The following directives apply to section handling.

SECTION name[,flags], SECT name[,flags], .AREA name[,flags]

Instructs the assembler that the code following this directive is to be considered part of the section name. A section name may appear multiple times in which case it is as though all the code from all the instances of that section appeared adjacent within the source file. However, flags may only be specified on the first instance of the section.

flags is a comma separated list of flags. If a flag is "bss", the section will be treated as a BSS section and no statements that generate output are permitted.

If the flag is "constant", the same restrictions apply as for BSS sections. Additionally, all symbols defined in a constant section define absolute values and will not be adjusted by the linker at link time. Constant sections cannot define complex expressions for symbols; the value must be fully defined at assembly time. Additionally, multiple instances of a constant section do not coalesce into a single addressing unit; each instance starts again at offset 0.

If the section name is "bss" or ".bss" in any combination of upper and lower case, the section is assumed to be a BSS section. In that case, the flag !bss can be used to override this assumption.

If the section name is "_constants" or "_constant", in any combination of upper and lower case, the section is assumed to be a constant section. This assumption can be overridden with the "!constant" flag.

If assembly is already happening within a section, the section is implicitly ended and the new section started. This is not considered an error although it is recommended that all sections be explicitly closed.

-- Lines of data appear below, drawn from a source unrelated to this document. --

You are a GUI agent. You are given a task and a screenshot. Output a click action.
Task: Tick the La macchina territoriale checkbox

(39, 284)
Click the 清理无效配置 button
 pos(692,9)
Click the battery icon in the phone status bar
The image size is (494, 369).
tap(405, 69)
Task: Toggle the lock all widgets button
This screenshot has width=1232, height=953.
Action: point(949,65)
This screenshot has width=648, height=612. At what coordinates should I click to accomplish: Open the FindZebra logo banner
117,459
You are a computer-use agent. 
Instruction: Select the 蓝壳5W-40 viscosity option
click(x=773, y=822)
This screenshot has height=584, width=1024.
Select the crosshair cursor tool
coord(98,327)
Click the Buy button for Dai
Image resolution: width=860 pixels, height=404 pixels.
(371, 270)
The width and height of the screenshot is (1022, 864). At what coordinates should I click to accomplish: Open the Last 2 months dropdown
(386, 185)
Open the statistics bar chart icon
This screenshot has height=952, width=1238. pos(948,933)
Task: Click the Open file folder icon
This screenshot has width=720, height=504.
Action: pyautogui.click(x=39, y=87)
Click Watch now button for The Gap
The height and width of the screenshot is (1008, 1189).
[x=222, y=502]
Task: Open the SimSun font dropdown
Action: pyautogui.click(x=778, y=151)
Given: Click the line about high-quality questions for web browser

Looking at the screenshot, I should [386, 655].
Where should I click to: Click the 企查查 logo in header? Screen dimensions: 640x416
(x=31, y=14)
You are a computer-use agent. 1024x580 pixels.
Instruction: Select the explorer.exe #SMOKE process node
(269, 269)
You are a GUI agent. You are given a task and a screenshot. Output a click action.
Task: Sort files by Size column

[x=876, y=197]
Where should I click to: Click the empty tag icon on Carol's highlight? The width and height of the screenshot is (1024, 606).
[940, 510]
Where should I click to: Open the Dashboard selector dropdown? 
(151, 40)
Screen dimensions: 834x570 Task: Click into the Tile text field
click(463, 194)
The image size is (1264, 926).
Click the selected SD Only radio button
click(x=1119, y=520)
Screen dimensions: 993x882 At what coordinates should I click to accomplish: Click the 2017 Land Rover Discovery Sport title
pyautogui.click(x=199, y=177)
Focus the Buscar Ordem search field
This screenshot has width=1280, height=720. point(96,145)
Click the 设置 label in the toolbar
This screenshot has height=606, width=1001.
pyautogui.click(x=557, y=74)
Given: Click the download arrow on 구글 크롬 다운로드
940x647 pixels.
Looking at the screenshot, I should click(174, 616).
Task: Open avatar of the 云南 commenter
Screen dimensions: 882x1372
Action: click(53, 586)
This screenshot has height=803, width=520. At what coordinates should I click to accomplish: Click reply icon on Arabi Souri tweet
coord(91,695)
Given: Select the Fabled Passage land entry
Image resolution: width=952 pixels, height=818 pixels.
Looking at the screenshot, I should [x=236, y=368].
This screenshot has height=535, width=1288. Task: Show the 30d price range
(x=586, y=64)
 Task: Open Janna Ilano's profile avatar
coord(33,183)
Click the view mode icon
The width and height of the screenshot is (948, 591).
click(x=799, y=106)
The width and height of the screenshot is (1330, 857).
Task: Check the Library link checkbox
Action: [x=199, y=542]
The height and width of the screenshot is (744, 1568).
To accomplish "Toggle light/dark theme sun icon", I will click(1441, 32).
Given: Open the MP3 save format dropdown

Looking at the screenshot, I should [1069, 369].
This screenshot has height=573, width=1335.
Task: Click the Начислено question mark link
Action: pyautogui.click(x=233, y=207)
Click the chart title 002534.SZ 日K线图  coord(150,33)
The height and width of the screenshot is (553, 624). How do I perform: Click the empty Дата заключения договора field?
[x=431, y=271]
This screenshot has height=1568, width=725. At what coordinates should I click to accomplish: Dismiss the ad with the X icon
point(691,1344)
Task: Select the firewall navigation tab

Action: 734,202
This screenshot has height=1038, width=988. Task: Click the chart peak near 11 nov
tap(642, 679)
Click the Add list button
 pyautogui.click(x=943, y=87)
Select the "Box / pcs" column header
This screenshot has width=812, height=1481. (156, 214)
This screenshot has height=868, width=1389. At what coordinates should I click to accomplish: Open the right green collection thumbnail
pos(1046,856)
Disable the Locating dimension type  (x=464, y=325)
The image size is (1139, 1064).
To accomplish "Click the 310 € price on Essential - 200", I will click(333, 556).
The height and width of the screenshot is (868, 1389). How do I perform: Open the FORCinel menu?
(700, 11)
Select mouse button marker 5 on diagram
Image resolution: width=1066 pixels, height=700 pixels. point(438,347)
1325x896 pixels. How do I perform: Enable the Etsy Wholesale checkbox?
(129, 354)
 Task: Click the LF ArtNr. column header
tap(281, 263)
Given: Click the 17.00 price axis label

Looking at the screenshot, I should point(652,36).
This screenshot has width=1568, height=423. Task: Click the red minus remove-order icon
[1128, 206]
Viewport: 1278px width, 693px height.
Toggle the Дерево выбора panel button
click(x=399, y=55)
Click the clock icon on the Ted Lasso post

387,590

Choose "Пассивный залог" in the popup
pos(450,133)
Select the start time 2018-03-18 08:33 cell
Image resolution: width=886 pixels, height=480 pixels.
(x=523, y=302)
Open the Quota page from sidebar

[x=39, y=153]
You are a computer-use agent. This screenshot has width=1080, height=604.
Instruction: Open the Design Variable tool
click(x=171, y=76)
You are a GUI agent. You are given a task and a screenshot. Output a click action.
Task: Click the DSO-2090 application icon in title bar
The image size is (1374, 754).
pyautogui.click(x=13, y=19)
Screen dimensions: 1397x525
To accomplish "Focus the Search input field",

This directive ends the current section. This puts assembly outside of any sections until the next SECTION directive. ENDSECTION is the preferred form. Prior to version 3.0 of LWASM, ENDS could also be used to end a section but as of version 3.0, it is now an alias for ENDSTRUCT instead.


This directive defines sym as an external symbol. This directive may occur at any point in the source code. EXTERN definitions are resolved on the first pass so an EXTERN definition anywhere in the source file is valid for the entire file. The use of this directive is optional when the assembler is instructed to assume that all undefined symbols are external. In fact, in that mode, if the symbol is referenced before the EXTERN directive, an error will occur.

sym EXPORT, sym .GLOBL, EXPORT sym, .GLOBL sym

This directive defines sym as an exported symbol. This directive may occur at any point in the source code, even before the definition of the exported symbol.

Note that sym may appear as the operand or as the statement's symbol. If there is a symbol on the statement, that will take precedence over any operand that is present.


This directive forces an external dependency on sym, even if it is never referenced anywhere else in this file.